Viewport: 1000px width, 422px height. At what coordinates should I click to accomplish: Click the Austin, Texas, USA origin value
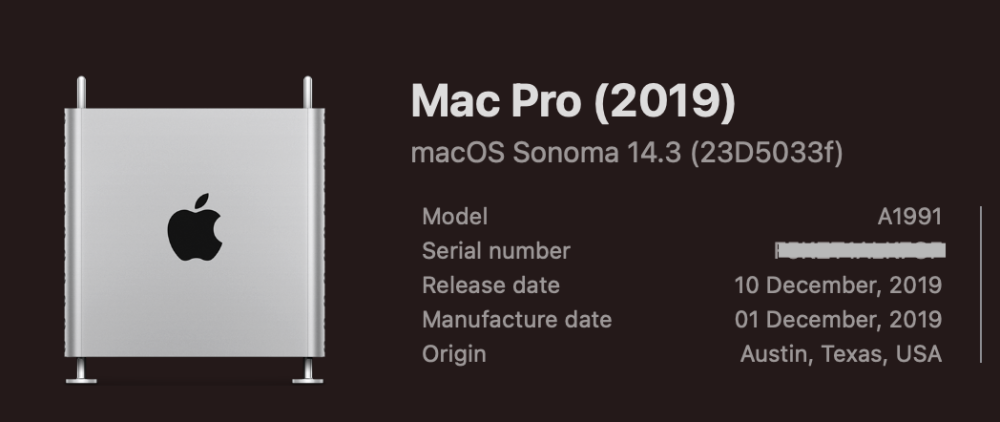pyautogui.click(x=841, y=354)
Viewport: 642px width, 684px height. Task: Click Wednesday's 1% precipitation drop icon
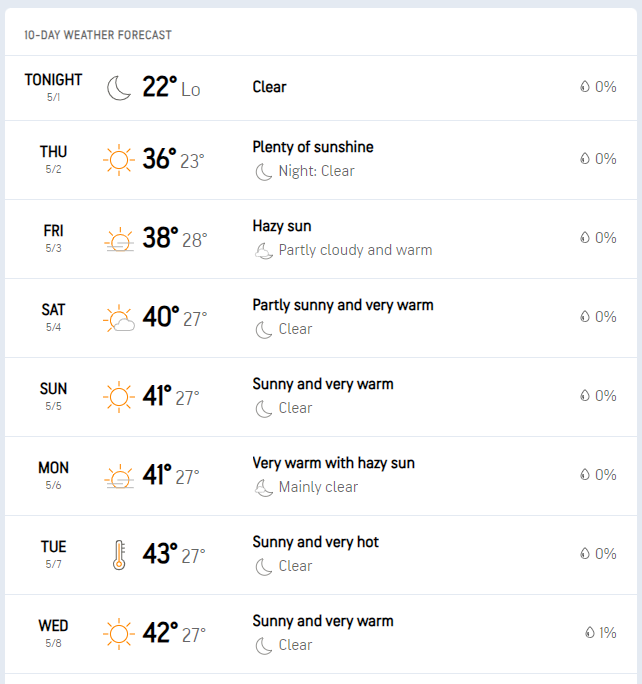click(589, 633)
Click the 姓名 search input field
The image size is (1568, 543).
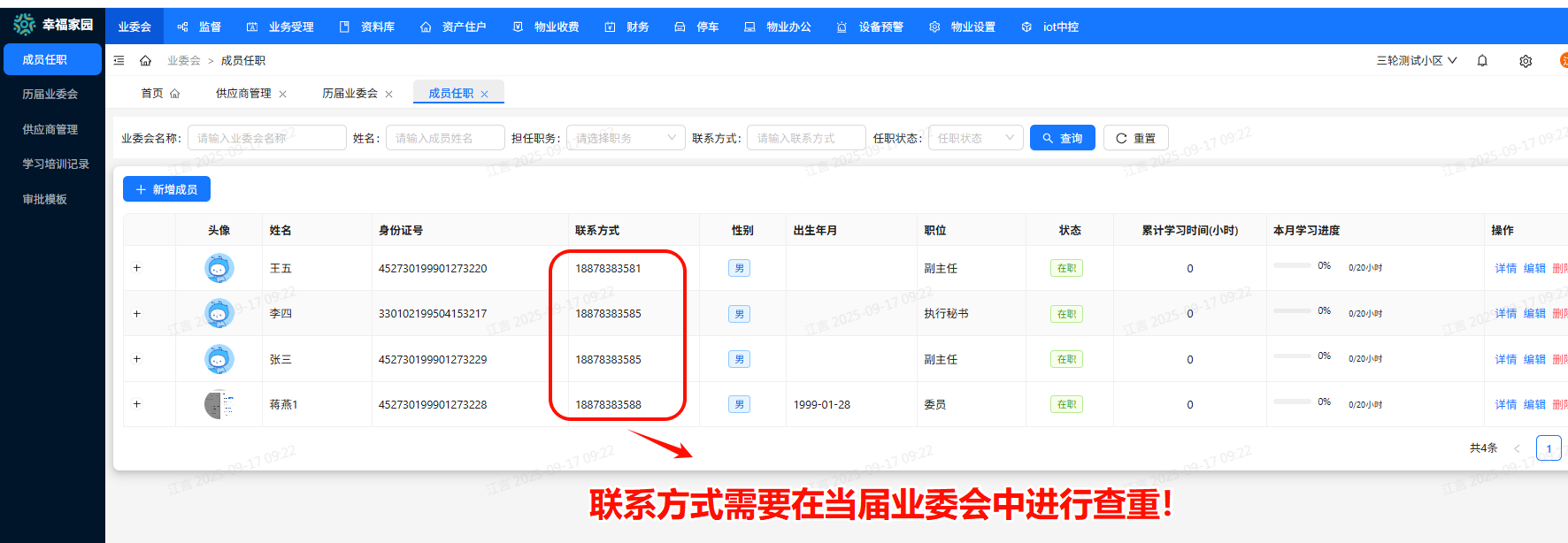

==*==

- **AIM OF THE TASK**
Each entry above should be printed exactly, and any picture in it left out.

- **ANSWER TO THE EXERCISE**
Viewport: 1000px width, 422px height. At what coordinates should I click to accomplish: Click the Austin, Texas, USA origin value
pyautogui.click(x=841, y=354)
Viewport: 642px width, 684px height. Task: Click Wednesday's 1% precipitation drop icon
click(589, 633)
Click the 姓名 search input field
The image size is (1568, 543).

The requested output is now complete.